Dormir con o sin almohada: qué recomiendan los especialistas para cuidar la salud

Dormir es una necesidad básica, pero la forma en que lo hacemos puede tener efectos inesperados en la salud.
Surge entonces una pregunta interesante: ¿dejar de usar almohada podría beneficiar la salud ocular y disminuir el riesgo de padecimientos como el glaucoma? Investigaciones recientes están cuestionando ideas tradicionales sobre el descanso y destacan que la postura al dormir y los accesorios utilizados influyen más de lo que se pensaba.
Algunos estudios sugieren que dormir sin almohada podría ayudar a reducir la presión dentro del ojo y proteger el nervio óptico. Sin embargo, esta práctica no es adecuada para todos. Por ejemplo, quienes duermen de lado suelen requerir apoyo para el cuello, y eliminar la almohada podría provocar molestias en la zona cervical o en los hombros. Por ello, la decisión debe adaptarse a cada persona y, en ciertos casos, consultarse con un especialista.
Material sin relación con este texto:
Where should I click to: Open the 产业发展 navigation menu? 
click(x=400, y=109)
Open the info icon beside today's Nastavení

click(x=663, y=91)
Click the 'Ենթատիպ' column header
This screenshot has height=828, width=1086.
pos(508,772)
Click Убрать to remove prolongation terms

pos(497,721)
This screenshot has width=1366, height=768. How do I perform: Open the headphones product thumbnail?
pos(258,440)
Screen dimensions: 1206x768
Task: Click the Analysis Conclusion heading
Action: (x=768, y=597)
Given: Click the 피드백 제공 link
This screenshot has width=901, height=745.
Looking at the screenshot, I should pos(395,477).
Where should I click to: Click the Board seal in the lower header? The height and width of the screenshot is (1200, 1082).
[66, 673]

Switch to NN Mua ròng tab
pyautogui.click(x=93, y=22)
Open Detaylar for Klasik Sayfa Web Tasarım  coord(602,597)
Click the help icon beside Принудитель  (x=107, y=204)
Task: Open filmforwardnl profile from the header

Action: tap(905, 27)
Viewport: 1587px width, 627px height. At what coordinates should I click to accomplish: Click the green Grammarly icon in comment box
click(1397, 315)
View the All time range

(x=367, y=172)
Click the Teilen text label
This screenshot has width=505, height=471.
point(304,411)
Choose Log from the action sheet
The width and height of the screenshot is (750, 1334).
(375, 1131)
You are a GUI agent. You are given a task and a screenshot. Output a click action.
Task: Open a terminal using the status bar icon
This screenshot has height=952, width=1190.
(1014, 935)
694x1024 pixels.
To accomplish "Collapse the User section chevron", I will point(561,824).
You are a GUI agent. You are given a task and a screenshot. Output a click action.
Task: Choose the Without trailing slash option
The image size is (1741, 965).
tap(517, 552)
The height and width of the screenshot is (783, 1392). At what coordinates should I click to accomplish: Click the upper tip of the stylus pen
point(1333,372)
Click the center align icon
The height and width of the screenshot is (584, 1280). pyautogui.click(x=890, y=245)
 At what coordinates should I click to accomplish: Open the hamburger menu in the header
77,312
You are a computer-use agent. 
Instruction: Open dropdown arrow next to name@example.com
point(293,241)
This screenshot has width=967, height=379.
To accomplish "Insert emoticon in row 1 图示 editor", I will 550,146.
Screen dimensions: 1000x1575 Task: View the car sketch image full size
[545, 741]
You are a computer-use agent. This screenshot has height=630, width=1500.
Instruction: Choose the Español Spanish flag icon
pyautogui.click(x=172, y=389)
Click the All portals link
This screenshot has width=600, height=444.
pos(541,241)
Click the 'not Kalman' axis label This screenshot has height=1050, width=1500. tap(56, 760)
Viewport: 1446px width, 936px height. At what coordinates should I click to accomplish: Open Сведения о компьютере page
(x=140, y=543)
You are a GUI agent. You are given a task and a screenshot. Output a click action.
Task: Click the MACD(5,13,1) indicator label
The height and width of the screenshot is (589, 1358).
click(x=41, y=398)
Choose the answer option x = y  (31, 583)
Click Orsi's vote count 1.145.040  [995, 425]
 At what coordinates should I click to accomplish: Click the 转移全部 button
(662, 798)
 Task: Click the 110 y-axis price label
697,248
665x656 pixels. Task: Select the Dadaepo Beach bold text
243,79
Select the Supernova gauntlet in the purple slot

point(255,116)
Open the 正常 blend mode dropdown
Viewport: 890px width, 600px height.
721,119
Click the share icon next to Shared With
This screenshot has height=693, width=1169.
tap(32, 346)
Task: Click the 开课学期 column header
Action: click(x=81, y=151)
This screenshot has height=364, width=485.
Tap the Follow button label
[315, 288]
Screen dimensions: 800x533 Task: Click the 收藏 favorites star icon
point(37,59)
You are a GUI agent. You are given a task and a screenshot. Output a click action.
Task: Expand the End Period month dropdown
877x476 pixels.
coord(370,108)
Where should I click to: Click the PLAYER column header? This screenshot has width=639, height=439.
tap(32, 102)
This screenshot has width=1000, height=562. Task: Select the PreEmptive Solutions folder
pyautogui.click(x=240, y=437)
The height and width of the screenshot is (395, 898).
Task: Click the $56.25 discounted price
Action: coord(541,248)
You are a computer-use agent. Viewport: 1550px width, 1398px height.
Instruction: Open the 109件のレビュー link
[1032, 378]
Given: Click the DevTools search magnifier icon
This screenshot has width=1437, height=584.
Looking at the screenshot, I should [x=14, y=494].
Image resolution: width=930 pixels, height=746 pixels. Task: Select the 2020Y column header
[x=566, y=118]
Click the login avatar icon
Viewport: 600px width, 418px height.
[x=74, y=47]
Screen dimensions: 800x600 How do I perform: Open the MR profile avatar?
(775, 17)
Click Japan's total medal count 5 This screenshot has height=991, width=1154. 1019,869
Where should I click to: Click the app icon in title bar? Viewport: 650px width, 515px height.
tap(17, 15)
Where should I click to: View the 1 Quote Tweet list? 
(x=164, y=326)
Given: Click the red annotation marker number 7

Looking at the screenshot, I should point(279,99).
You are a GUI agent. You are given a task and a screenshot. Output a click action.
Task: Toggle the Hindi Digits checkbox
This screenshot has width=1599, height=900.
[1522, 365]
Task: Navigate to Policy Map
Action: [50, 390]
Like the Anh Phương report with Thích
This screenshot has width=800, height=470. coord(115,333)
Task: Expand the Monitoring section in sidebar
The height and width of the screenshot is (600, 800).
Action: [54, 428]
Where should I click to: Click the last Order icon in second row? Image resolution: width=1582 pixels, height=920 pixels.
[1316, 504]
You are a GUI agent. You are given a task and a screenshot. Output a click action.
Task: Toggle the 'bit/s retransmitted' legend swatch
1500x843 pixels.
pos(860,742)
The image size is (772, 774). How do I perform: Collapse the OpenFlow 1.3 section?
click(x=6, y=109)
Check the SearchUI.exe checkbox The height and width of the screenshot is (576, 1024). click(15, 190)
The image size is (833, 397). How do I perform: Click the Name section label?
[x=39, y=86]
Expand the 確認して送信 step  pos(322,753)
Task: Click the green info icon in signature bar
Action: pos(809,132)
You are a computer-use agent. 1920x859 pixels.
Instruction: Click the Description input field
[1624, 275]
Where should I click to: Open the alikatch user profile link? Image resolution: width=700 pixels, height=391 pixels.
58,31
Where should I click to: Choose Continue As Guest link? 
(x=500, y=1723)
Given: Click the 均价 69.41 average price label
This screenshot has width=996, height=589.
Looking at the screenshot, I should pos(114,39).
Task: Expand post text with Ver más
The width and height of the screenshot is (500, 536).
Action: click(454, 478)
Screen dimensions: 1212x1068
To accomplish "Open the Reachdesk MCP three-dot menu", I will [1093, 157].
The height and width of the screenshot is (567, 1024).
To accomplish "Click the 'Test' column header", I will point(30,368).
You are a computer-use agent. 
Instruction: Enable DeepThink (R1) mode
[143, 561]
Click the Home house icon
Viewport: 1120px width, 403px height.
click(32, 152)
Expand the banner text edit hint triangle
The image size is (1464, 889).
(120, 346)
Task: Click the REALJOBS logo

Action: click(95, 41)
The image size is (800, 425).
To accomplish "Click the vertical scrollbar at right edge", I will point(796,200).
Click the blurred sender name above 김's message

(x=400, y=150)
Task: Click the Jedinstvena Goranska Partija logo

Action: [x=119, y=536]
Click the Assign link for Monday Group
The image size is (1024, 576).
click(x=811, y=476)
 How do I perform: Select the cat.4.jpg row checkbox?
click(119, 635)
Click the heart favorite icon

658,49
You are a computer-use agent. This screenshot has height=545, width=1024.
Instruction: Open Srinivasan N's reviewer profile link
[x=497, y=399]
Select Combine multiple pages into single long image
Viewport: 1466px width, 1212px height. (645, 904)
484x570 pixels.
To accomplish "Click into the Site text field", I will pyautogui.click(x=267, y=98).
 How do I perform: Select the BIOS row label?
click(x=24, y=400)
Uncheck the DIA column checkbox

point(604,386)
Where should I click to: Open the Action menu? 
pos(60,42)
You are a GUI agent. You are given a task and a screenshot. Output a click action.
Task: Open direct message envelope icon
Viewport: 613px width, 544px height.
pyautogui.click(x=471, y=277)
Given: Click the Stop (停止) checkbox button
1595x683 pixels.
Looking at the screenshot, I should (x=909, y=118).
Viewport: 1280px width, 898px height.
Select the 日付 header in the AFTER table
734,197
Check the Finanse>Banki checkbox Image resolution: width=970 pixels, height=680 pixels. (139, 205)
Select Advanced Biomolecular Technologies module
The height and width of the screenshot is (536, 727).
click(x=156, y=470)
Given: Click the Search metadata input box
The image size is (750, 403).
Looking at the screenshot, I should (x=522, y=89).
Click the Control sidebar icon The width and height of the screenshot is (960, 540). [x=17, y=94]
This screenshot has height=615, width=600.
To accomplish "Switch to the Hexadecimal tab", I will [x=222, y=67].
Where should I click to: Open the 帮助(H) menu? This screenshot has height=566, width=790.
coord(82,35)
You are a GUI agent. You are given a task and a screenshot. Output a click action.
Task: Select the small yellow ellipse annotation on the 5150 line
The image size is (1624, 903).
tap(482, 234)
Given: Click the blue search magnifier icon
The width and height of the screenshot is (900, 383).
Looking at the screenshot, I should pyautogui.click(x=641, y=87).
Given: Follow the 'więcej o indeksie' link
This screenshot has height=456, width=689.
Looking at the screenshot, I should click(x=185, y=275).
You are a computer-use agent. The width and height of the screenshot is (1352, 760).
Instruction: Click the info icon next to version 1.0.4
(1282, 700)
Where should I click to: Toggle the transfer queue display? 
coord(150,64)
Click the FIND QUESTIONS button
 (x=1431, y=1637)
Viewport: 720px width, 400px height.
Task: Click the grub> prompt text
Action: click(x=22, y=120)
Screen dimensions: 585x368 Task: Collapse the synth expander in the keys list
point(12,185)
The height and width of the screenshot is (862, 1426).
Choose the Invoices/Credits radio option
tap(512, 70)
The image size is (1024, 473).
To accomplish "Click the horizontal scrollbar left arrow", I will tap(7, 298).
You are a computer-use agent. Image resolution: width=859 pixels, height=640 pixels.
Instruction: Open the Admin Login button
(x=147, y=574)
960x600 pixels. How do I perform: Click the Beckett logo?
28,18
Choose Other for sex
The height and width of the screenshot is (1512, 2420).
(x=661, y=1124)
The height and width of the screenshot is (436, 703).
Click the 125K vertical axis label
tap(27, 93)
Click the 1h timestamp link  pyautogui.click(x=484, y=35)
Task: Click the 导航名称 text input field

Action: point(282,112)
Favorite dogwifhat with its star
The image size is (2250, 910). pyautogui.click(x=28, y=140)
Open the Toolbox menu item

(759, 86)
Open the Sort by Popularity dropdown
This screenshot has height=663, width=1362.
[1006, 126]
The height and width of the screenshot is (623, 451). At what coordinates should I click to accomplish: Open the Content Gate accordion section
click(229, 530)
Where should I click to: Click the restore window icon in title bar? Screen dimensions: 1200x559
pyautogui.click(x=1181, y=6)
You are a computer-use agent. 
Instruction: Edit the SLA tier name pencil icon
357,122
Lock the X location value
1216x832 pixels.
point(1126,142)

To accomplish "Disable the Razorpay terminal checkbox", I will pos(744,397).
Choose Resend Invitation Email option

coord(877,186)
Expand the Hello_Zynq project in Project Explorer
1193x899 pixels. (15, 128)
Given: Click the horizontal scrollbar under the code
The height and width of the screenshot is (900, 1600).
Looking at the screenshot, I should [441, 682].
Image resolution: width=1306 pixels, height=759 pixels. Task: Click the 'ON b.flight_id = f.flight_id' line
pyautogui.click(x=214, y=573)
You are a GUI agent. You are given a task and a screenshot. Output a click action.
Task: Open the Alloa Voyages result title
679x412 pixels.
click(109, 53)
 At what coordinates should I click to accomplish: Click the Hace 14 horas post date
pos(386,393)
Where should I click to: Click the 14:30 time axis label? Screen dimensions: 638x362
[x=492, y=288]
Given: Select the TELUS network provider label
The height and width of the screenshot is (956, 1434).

Una investigación publicada en British Journal of Ophthalmology analizó cómo las almohadas afectan la presión intraocular. Se encontró que las personas con glaucoma experimentaban un aumento significativo de esta presión al dormir con dos almohadas, en comparación con quienes descansaban boca arriba sin elevación.
Este efecto podría explicarse por la compresión de las venas del cuello al elevar la cabeza, lo que dificulta el flujo sanguíneo hacia los ojos y eleva la presión ocular. Evitar posturas que fuercen el cuello podría ser útil para personas con riesgo de glaucoma.
Expertos en salud del sueño señalan que la postura al dormir influye directamente en la presión intraocular. No obstante, aclaran que las almohadas no son perjudiciales por sí mismas; más bien, lo importante es su altura y forma.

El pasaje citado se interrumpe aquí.